Caller: "Are you LDS?"
Me: "I'm not sure how that's relevant."
She then proceeds to complain about a story that is not wrong.
Why? Because I said that a bunch of members wanted to wear pants to church. Those are feminists, she said. They're still members, I responded. No, she said, it's a movement. It's not about pants, it's about wanting the priesthood. Except I never said it was about pants. Here's what I said:
And here's what actually happened: A bunch of women wore pants to church. A bunch of people got really upset that women wanted to wear pants to church.And, in an attempt to promote change, a bunch of women wore pants to church, although most of them were not in Utah County, and a bunch of people got really upset that women wanted to wear pants to church. Most of them seemed to be in Utah County.
Of course, this was before I knew that feminist members are not actually members.
But there's more that is not wrong that bothered her. The next paragraph went like this:
The LDS Church also unveiled www.mormonsandgays.org, a website designed to help members talk to friends and family members who are gay. The website clarifies the church's stance that homosexual attraction is not a sin and includes videos and stories from gay members and family of gay members. Gay rights activists called it a step in the right direction.I was correct, she said, in that the website clarifies the church's position that homosexual attraction is not a sin. However, acting on that attraction is still a sin, and I should have written that. Thus, I told a half truth.
By a show of hands: Does that need to be clarified? Any gray area in that department?
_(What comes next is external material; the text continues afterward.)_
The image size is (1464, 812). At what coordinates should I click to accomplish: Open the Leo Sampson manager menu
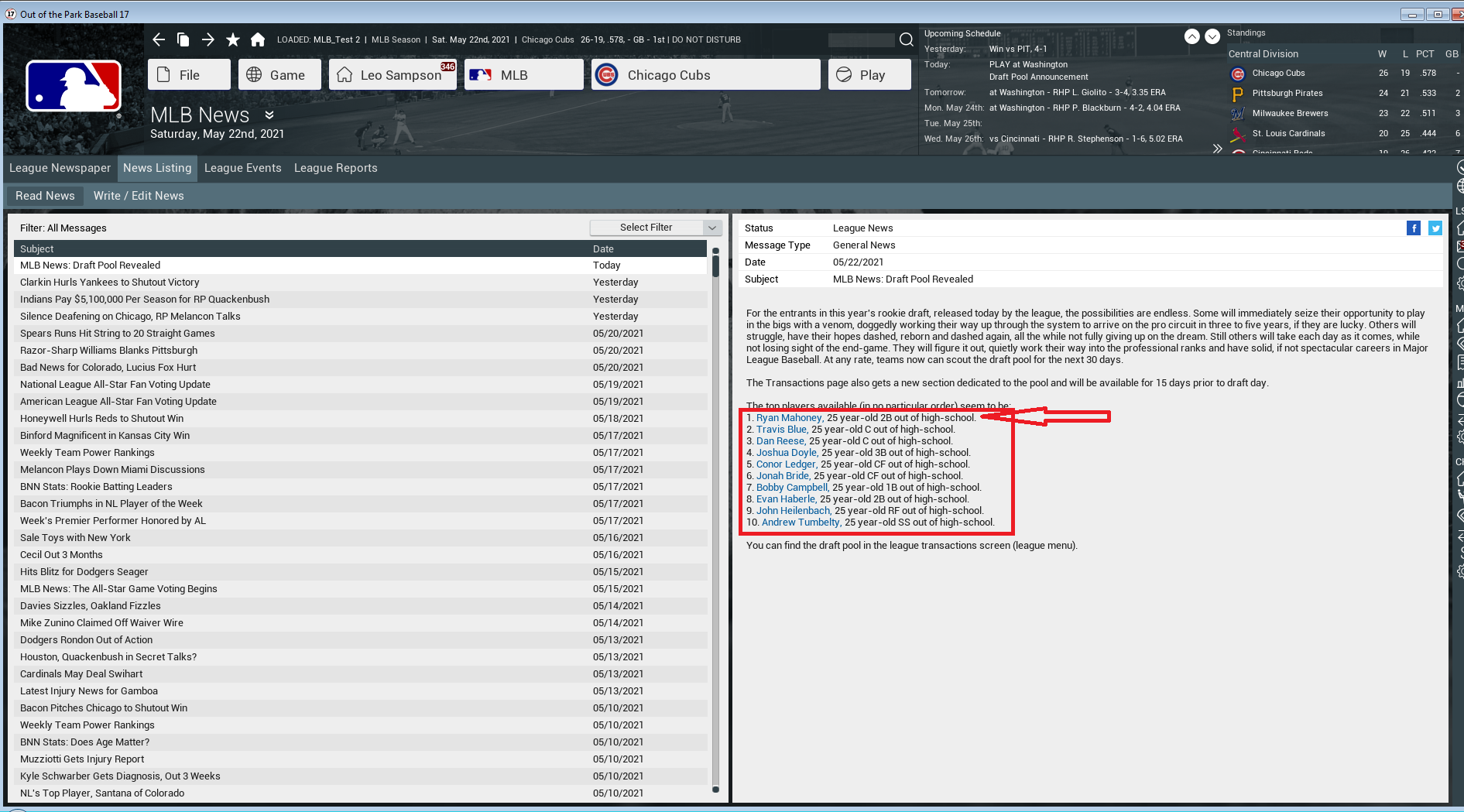tap(393, 75)
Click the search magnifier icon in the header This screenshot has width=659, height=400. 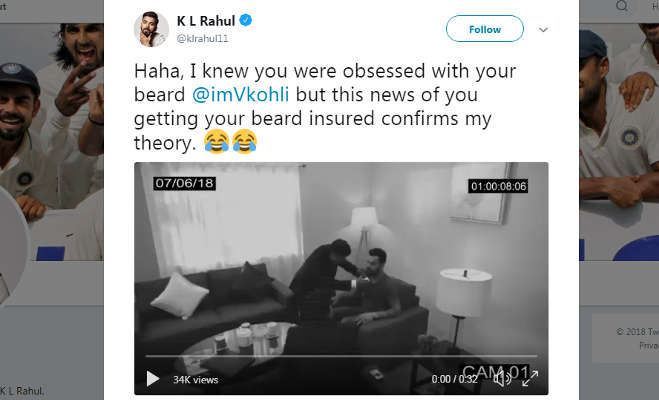tap(622, 6)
The website, for anyone who has not been there, is a way to help people talk about gayness. It's hard, when you believe that homosexuality is wrong, to find out your child or sibling or cousin or best friend is gay. But it happens, and the more it's talked about non-judgmentally, the less likely people are to hurt themselves, cut family ties and leave the LDS Church. So really, homosexual sex has very little, if anything, to do with the website. It doesn't need to be clarified, because there's no confusion and the point of the website about which I was writing was not about sex, it was about talking to someone with a homosexual attraction.
Well, she read it to mean something else. (What? That the church had done the most unbelievable 180 ever and said gay sex is OK? You actually thought that?) I apologized that she read it that way. She said other people did too. I agreed to disagree.
I should have quoted it completely, she said. I didn't quote it at all, I responded.Then she wanted to know if this what was going to be in the paper from now on. (Truth? Facts insofar as we know them? Information relevant to our readers? Yes ma'am. Call us mavericks, but that's what we do here.)
Then, she wants to talk to somebody higher than me. If this is the direction we're going, she doesn't want the newspaper anymore. As I'm giving her the number, she interrupts me.
"I'm guessing you're not LDS, based on your answers. You must not be because of what you wrote."
What's funny is that we both consider ourselves faithful members of the same religion and that we both consider the other to be poor examples of that same religion. At least she would if she hadn't written me off as faithless simply because my faith looks different than hers.
* I should clarify that all members of the LDS Church are not like this woman. I would even go so far as to say the large majority are not like this woman. And for that, fellow members, I thank you.